Recently I wrote about the Evolution Series 500 Hybrid unit, or ES-500 for short. This is one of several Argos-enabled models we make, allowing users to transmit data even when whatever they’re tracking decides to venture beyond GSM range (such as animals that migrant to and from the Arctic). Ever since our humble beginnings we’ve provided an extensive backend interface that allows researchers to monitor the behavior of their transmitters, export their data in various formats, and forecast the conditions wherever their species happens to be, or is heading. This gives the user flexibility to decide when and where to update the duty cycle on their transmitters, allowing them to get more conservative when the animals are away from zones deemed important by the research questions, or to collect more data when specific conditions are met. I’ll cover the traditional GSM backend in another post, but today I want to introduce you to the Argos backend, which supports the data stream specifically created when your animal transmits data over the Argos satellite connection.
All of your Argos data, in one place
When you log in to your account you’ll now see a “My Argos” menu item at the top of the page, and clicking on it takes you to a single screen with all of your registered Argos-enabled transmitters. When we built this site, we considered the many requests of our users who wanted something straightforward and offered simple data downloads. This has it all! From here you can select an individual unit to display details on battery, the daily fix count, and a table listing each transmission from your unit to the Argos satellite.

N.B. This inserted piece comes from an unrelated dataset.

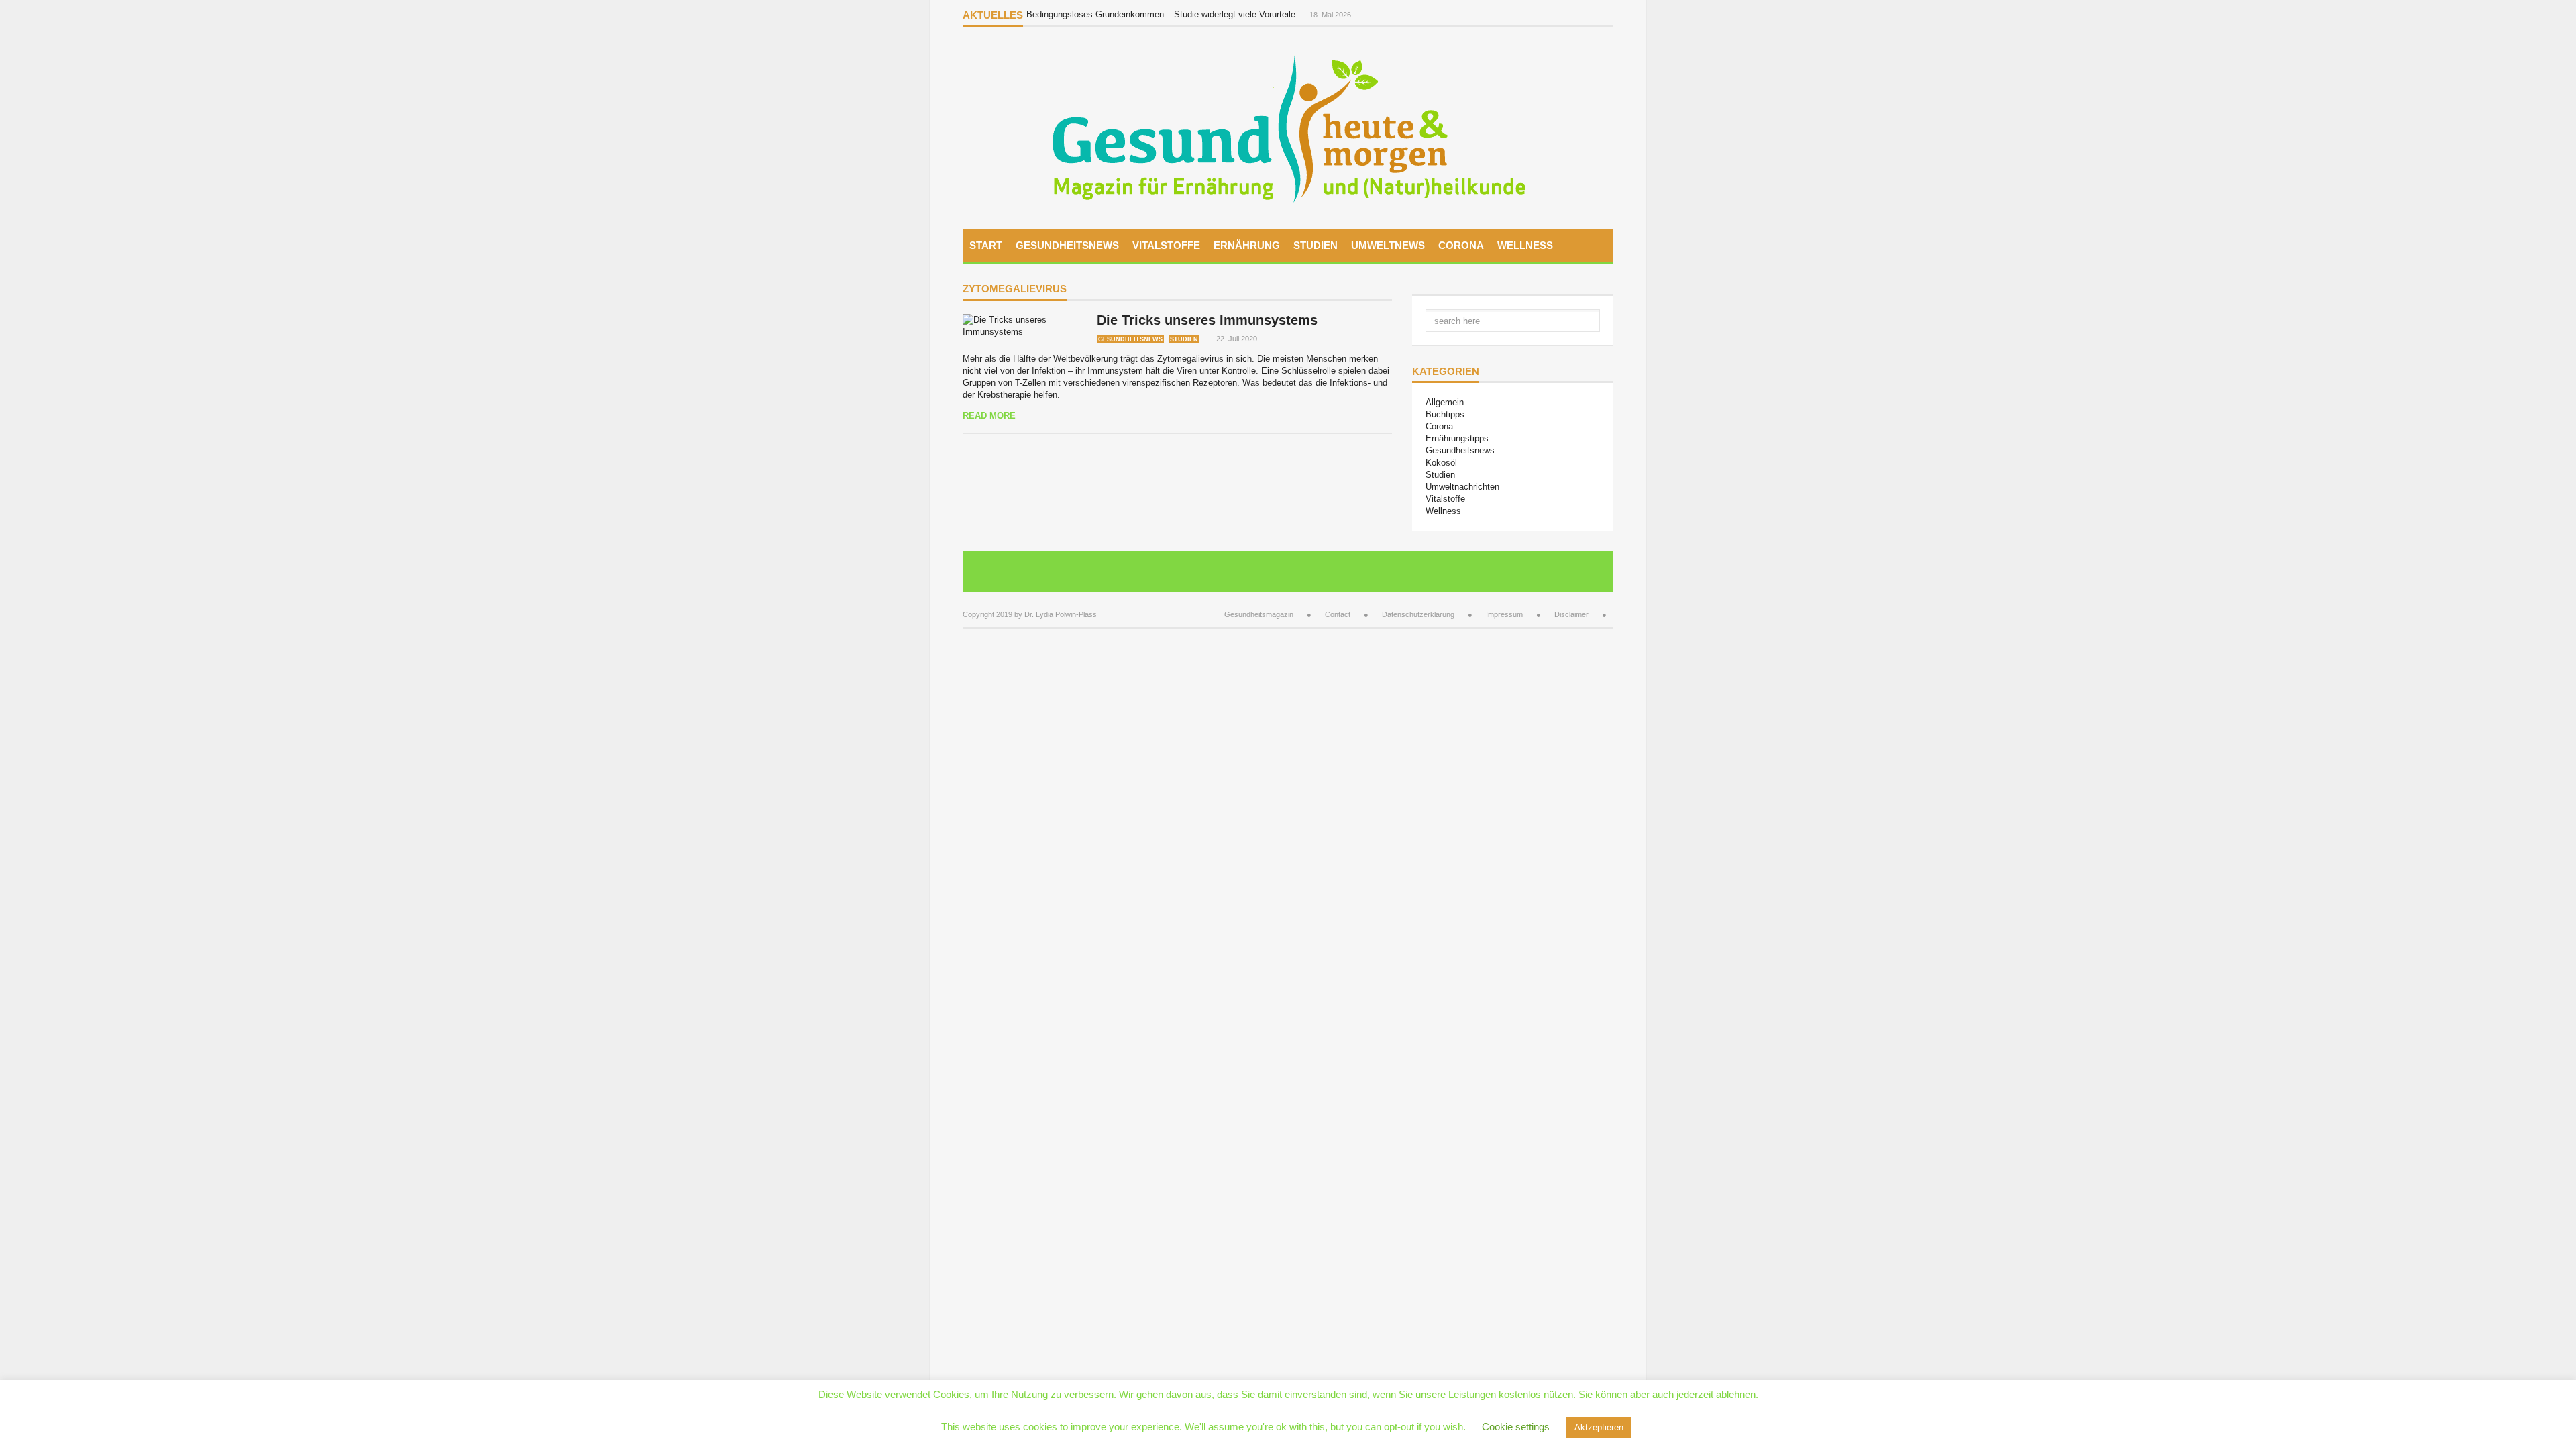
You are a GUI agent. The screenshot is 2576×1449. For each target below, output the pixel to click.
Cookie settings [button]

No, your eyes aren’t failing you, I just blurred out the details since this is an actual unit currently deployed, and your data privacy is super important to us (the Argos unit ID above has also been replaced with a fake one). The point here is that everything you need to know about your Argos data is present in one location, and from here you can download your data as a CSV and load it into your favorite GIS or analysis software.
How does this data differ from GSM?
It’s important to remember that sending data over Argos is limited, and Argos units have always been a compromise between global coverage and the amount of data you could collect. Our GPS/GSM/Argos hybrid units use satellite pass prediction to send the last 30 GPS fixes in each transmission to Argos, giving you high-resolution clusters of GPS data, plus transmitter health reports and activity indices. These are important for determining if your animal has died; coupled with the GPS data you can deploy a mission to recover the animal and the transmitter. You can see above, two clusters of GPS fixes connected by a line, indicating migration. Taken together, these clusters can provide important insight into animal movement while not sending massive datasets over Argos. But those massive datasets are still being stored on-board the unit, and will be sent during the next time the animal is within GSM range. This is why we consider our GPS/GSM/Argos hybrids to be truly the best of both worlds.
So there you have it, the CTT Argos backend! Created with the end-user in mind, making it easy for you to visualize your data, keep tabs on your transmitters, and giving you more time to answer the important questions of your research. So, now that you’ve seen our backed, how do we look in these skinny jeans?